A falsa liberdade dos “empreendedores de si mesmos”
A promessa neoliberal de liberdade se revelou uma armadilha
Nos últimos anos, testemunhamos a ascensão de um novo modelo de trabalho que, sob a roupagem da inovação e da liberdade, escancara uma realidade de precarização e abandono. A chamada “uberização” do trabalho não é sinônimo de autonomia, mas de insegurança, sobrecarga e ausência de direitos. No Brasil, esse fenômeno ganhou força com o avanço das plataformas digitais: Uber, iFood, 99 e tantas outras que se apresentam como espaços de oportunidade, mas funcionam como verdadeiras fábricas de exploração.
Essas empresas vendem aos seus trabalhadores a ilusão de que são empreendedores autônomos, donos do próprio negócio, livres para escolher quando e como trabalhar. Mas a realidade é outra. Entregadores e motoristas se veem reféns de algoritmos, expostos a metas inatingíveis, jornadas exaustivas e avaliações constantes feitas por usuários. Sem vínculo formal, estão sujeitos ao descaso: não têm acesso a previdência, seguros, proteção contra acidentes ou qualquer forma de apoio em momentos de crise.
O discurso do “esforço individual” se tornou o novo chicote. O fracasso, nos dizem, é falta de empenho. A pobreza é culpa da preguiça. Mas esse pensamento ignora as desigualdades históricas e estruturais que moldam a vida da maioria da população brasileira. É mais fácil responsabilizar o indivíduo do que repensar um sistema que favorece poucos e marginaliza milhões.
Essa lógica encontra reforço, ainda, na instrumentalização da fé. A teologia da prosperidade, cada vez mais presente nas periferias, transforma a precariedade em provação espiritual, e o sucesso financeiro, em bênção divina. Ao invés de questionar a exploração, muitos trabalhadores passam a aceitá-la como um destino inevitável, esperando que Deus recompense sua paciência e sacrifício.
Talvez o mais inquietante seja ver parte significativa desses trabalhadores, mesmo vivendo à margem, apoiar projetos políticos que defendem justamente a redução do Estado e o desmonte de direitos. Não é contradição. É tragédia ideológica. Muitos sonham em ascender não para transformar a estrutura, mas para um dia ocupar o lugar do opressor. É o velho ciclo do “cada um por si” elevado à condição de projeto nacional.
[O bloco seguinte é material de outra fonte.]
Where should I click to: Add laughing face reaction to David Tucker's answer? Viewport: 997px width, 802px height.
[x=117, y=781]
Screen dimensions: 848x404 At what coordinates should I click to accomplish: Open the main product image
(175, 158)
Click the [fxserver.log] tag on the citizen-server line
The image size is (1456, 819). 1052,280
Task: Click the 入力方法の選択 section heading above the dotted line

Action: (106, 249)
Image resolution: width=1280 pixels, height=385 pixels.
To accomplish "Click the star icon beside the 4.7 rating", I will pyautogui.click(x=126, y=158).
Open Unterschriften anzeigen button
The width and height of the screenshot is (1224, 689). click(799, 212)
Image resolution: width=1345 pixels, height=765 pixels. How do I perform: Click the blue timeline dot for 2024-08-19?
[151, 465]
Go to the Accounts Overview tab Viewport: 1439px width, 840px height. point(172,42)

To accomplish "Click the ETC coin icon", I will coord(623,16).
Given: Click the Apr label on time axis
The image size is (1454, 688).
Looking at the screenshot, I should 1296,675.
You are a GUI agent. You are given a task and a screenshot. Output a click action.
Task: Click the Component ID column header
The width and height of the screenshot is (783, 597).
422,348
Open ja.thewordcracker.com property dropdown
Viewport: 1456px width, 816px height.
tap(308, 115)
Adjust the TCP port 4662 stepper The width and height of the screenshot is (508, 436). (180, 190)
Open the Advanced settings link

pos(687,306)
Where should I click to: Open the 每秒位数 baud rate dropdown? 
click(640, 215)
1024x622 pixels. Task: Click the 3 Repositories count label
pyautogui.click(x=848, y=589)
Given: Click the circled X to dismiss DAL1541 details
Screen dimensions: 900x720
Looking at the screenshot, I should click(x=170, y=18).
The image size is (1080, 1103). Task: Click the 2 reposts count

A promessa neoliberal de liberdade se revelou uma armadilha. Escolher entre trabalhar doze horas por dia ou passar fome não é liberdade. É chantagem. E enquanto muitos seguem comprando essa narrativa, as grandes corporações lucram e os trabalhadores continuam carregando nas costas um sistema que o despreza e manipula. A precarização não é um cenário futurista. É a realidade do presente. E, como toda escolha política, pode e deve ser transformada.
* Este é um artigo de opinião, de responsabilidade do autor, e não reflete a opinião do Brasil 247.